A única companhia pública de telecomunicações do Brasil, a Sercomtel, controlada pela Prefeitura de Londrina, corre o risco de ser entregue ao capital privado. Um projeto de lei do prefeito Marcelo Belinati (PP), autorizando a venda da empresa, foi aprovado a toque de caixa pela Câmara de Vereadores. A mobilização agora é para tentar reverter o processo, inclusive por meio de uma ação judicial.

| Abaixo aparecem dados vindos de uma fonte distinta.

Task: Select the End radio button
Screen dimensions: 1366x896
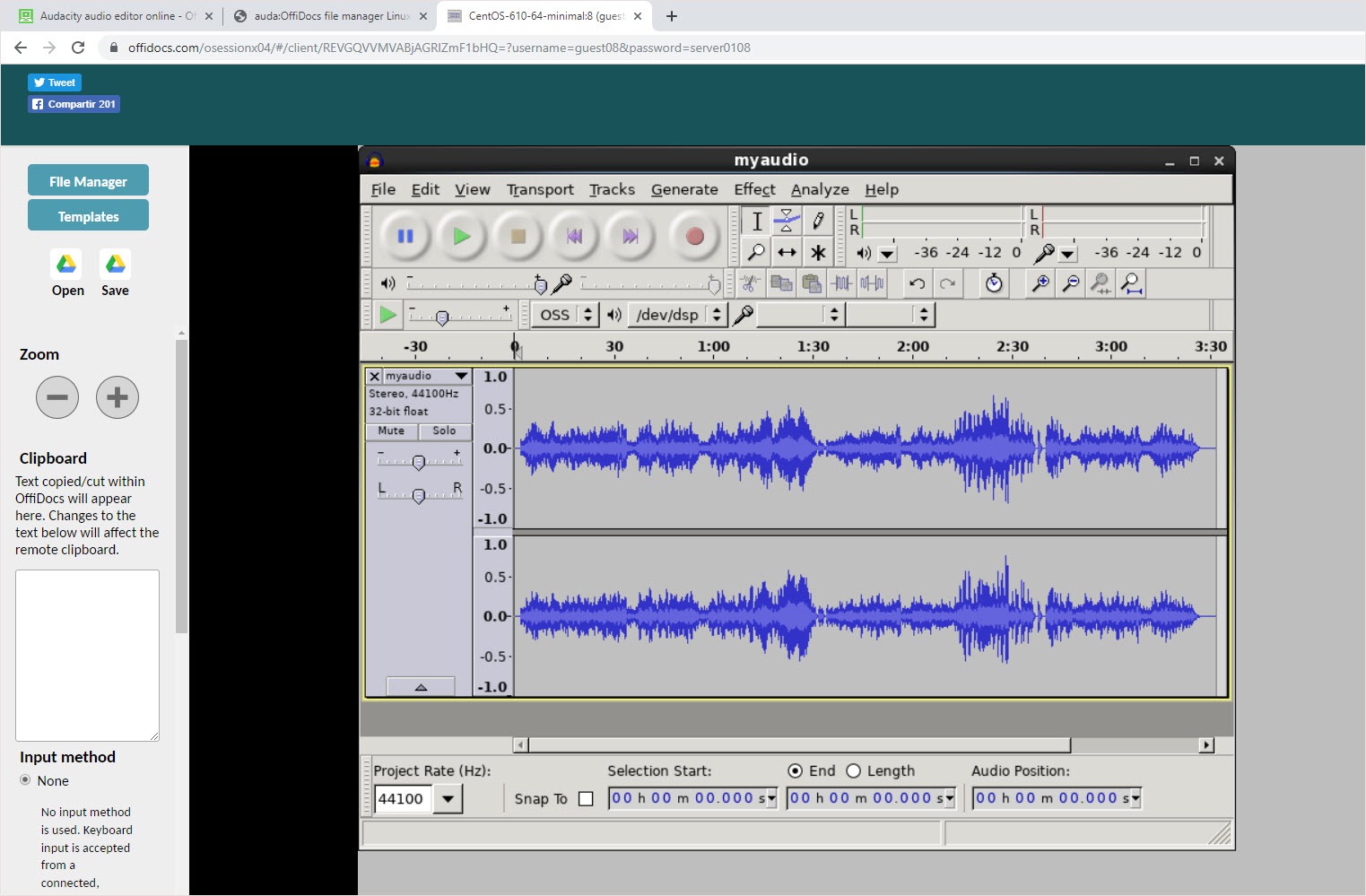Action: coord(795,771)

A reportagem do Brasil de Fato Paraná esteve na cidade, no dia 7 de junho (sexta) – um dia depois da votação, em segundo turno, do projeto que libera a privatização. Além de constatar que a população esteve, em sua maioria, alheia ao que foi proposto pelo Executivo e à tramitação no Legislativo, a reportagem ouviu dos que acompanharam o processo muitas críticas ao desenrolar dele, e principalmente posicionamentos contrários à entrega da companhia, estratégica e que faz parte da história e do desenvolvimento de Londrina.

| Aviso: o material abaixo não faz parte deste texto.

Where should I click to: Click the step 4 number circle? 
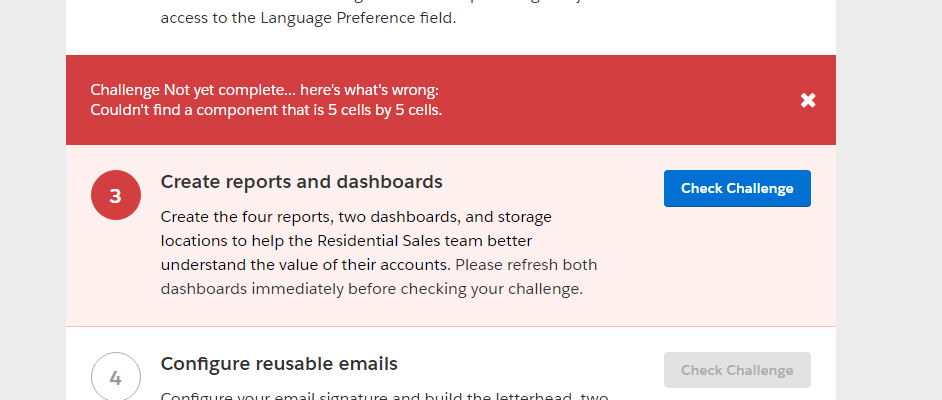[115, 378]
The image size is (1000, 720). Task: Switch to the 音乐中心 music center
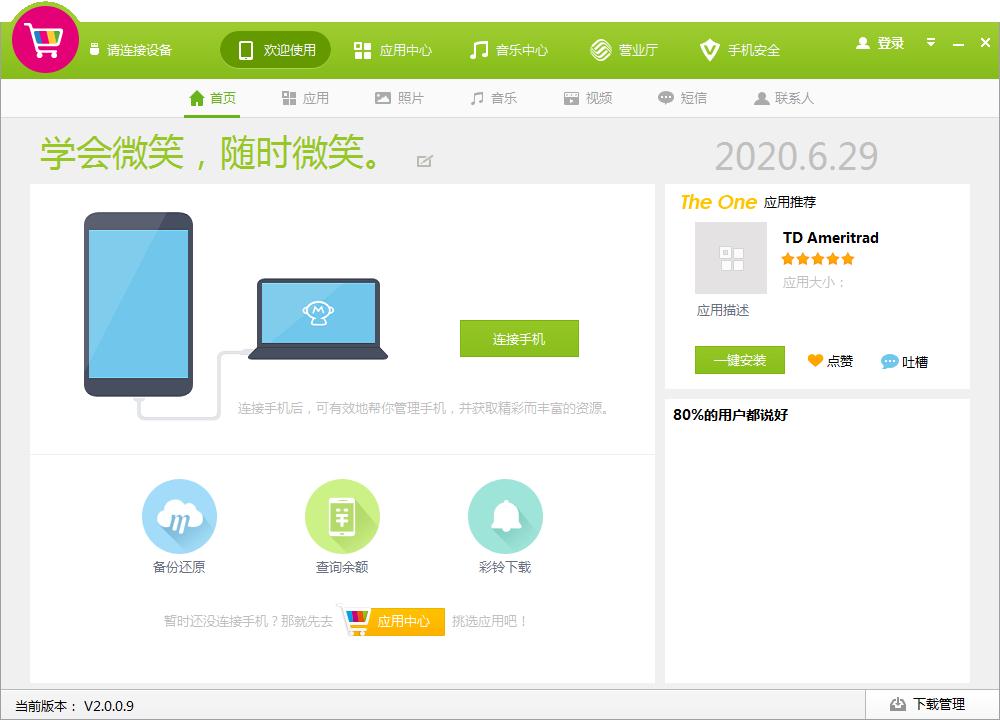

“É a morte da Sercomtel, que está sendo enterrada como indigente”, indigna-se uma das lideranças políticas da cidade nos últimos 30 anos, Elza Correia, que foi vereadora (1997-2002; 2013-2015), deputada estadual (2003-2006) e coordenadora da Região Metropolitana de Londrina (2007-2010). “É a política do entreguismo no país acontecendo aqui em Londrina também. A Sercomtel sempre foi a galinha dos ovos de ouro, fizeram belas omeletes com esses ovos, e agora matam a galinha.”
Interesses escusos
Único vereador a votar contra privatização nos dois turnos de votação pelo plenário, Tio Douglas (PTB) mostra-se intrigado com a pressa da Câmara – o projeto foi posto em regime de urgência no dia 6 de junho (quinta), para ser votado naquela noite. “A quem interessa essa urgência? Existem grupos e interesse sobre a Sercomtel que não sabemos exatamente quem são.”

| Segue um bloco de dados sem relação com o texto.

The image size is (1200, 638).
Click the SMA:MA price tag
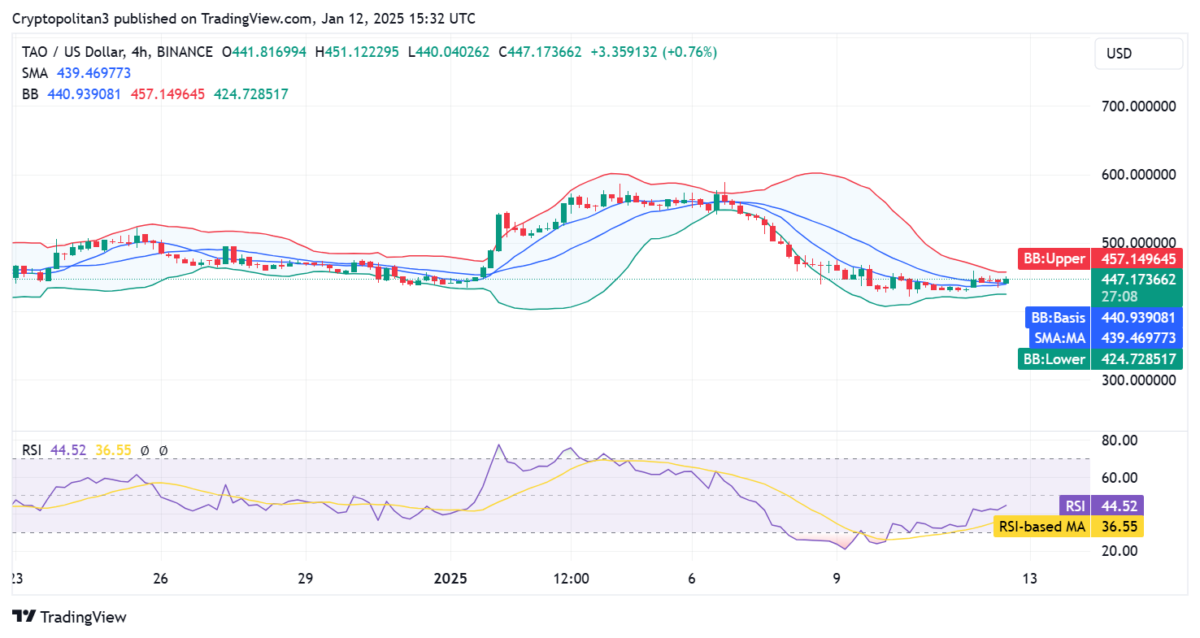(x=1059, y=338)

O projeto de lei foi enviado pela Prefeitura à Câmara em abril deste ano. A alegação é de que a privatização seria a única saída para que a Sercomtel recebesse aportes financeiros que saneassem suas contas, o que evitaria a caducidade da concessão para operar telefonia fixa e da autorização para operar telefonia móvel e internet banda larga. Processo de caducidade nesse sentido foi aberto pela Anatel em 2017. Hoje, o processo está suspenso – a Anatel deu prazo até julho para que a Sercomtel apresentasse uma proposta de solução, e assim analisá-la.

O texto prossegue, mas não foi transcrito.